- TEXTO DE LECTURA
>>>>>

Si todo nos lo hubiéramos bebido los españoles, saldría un consumo medio por persona y año de casi 22 litros, más de dos botellas al mes, lo que no está mal vista la tendencia decreciente de las últimas décadas. Aunque quizá lo más significativo es la constatación de que crece el consumo por el denominado tercer canal: vinotecas, clubs de vinos, portales online, ventas directas de bodegas, etc., que suele denotar un bebedor más informado y conocedor de la calidad. Que coincide con la mayor adquisición de vinos con denominación de origen y la mayor relevancia de los espumoso.

A primera vista parece que el consumo de vino está evolucionando, bien que con tranquilidad, hacia la calidad. Vino como placer, antes que alimento, en sintonía con el resto de Europa, aunque sigamos hacia la cola en el consumo por persona. Por lo tanto, la batalla de nuestras bodegas debe ser la calidad, antes que la lucha por el precio, donde siempre seremos vencidos por productores masivos.

No son tiempos fáciles para augurar tendencias, pero, siendo optimistas por eso de las navidades, parece que se van incorporando nuevas generaciones al consumo más o menos habitual de vino. Como decían con sorna en Francia, por cada abuelo que se muere, hacían falta tres o cuatro jóvenes para compensar su consumo de vino.

Sin ser tan grave aquí, parece que la incorporación a la cultura y el consumo de vino se da pasada la treintena, donde el sector ha concentrado todos sus esfuerzos de promoción. ¿Y los más jóvenes? Pareciera que los abocáramos al botellón de baratos destilados o, el mejor de los casos, de kalimochos de urgencia. ¿No se puede hacer nada por ellos?

<<<<<

- DATOS PROPORCIONADOS
>>>>>

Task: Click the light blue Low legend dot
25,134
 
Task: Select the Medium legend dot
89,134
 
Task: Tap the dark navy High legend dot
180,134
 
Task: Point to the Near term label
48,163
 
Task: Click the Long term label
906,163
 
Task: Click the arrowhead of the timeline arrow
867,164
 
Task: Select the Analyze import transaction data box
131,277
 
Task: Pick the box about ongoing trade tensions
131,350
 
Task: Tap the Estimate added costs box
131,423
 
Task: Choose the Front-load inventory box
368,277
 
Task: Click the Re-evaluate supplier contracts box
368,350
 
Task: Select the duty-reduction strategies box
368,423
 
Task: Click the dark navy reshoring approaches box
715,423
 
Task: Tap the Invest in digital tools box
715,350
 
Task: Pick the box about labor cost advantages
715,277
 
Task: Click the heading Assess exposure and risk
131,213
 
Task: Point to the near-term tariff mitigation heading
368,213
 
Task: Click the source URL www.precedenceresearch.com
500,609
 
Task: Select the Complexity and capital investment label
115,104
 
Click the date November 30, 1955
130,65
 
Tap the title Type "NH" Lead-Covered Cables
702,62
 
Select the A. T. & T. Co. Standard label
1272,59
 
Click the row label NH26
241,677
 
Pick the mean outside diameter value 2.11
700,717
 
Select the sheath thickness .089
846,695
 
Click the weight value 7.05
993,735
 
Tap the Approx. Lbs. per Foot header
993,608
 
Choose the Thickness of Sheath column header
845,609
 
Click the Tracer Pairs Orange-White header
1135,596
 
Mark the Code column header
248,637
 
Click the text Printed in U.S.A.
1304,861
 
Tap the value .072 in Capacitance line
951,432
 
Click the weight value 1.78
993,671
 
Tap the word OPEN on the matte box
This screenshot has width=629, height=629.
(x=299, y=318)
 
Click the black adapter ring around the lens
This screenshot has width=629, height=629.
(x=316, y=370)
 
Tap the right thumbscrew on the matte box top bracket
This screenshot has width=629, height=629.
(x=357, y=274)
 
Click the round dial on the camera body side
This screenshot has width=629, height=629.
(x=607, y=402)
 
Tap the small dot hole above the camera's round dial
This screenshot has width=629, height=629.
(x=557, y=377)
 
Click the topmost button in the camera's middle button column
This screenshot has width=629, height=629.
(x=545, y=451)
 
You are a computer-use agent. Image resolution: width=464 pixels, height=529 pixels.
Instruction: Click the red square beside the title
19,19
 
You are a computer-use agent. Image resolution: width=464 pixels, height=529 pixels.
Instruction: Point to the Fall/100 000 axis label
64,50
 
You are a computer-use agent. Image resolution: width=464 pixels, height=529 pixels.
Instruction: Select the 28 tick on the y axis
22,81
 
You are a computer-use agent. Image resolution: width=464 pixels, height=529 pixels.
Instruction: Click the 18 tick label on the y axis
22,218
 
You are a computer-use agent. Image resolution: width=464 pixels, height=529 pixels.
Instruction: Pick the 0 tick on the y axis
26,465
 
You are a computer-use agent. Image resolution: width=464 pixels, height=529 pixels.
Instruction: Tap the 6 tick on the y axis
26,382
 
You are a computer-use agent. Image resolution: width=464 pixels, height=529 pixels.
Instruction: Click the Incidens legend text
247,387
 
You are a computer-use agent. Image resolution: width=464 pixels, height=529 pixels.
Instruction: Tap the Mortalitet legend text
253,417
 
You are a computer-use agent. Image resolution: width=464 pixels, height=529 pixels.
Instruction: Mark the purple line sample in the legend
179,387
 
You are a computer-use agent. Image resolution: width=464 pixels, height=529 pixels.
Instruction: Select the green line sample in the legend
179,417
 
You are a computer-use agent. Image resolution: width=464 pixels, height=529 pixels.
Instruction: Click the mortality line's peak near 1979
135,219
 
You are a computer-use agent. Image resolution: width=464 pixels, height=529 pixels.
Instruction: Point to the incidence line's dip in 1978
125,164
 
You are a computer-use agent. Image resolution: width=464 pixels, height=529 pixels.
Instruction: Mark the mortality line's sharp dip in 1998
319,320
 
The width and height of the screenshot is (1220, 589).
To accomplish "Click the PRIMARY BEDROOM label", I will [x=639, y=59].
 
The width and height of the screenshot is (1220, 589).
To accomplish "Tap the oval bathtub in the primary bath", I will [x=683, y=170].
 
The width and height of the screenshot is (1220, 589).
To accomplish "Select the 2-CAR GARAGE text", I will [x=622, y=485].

<<<<<

- CONSIGNA 1
¿Qué consumo medio por persona y año saldría, según el texto sobre el consumo de vino, si todo lo hubieran bebido los españoles?
- CONSIGNA 2
Enumera todos los ejemplos del denominado tercer canal que menciona el texto sobre el consumo de vino.
- CONSIGNA 3
Reproduce literalmente el pasaje del texto sobre el consumo de vino que comienza en "Sin ser tan" y acaba en "nada por ellos?".
Los registros no tienen relación alguna con el texto.

- SOLUCIÓN 1
Casi 22 litros por persona y año, más de dos botellas al mes.

- SOLUCIÓN 2
Vinotecas, clubs de vinos, portales online y ventas directas de bodegas.

- SOLUCIÓN 3
Sin ser tan grave aquí, parece que la incorporación a la cultura y el consumo de vino se da pasada la treintena, donde el sector ha concentrado todos sus esfuerzos de promoción. ¿Y los más jóvenes? Pareciera que los abocáramos al botellón de baratos destilados o, el mejor de los casos, de kalimochos de urgencia. ¿No se puede hacer nada por ellos?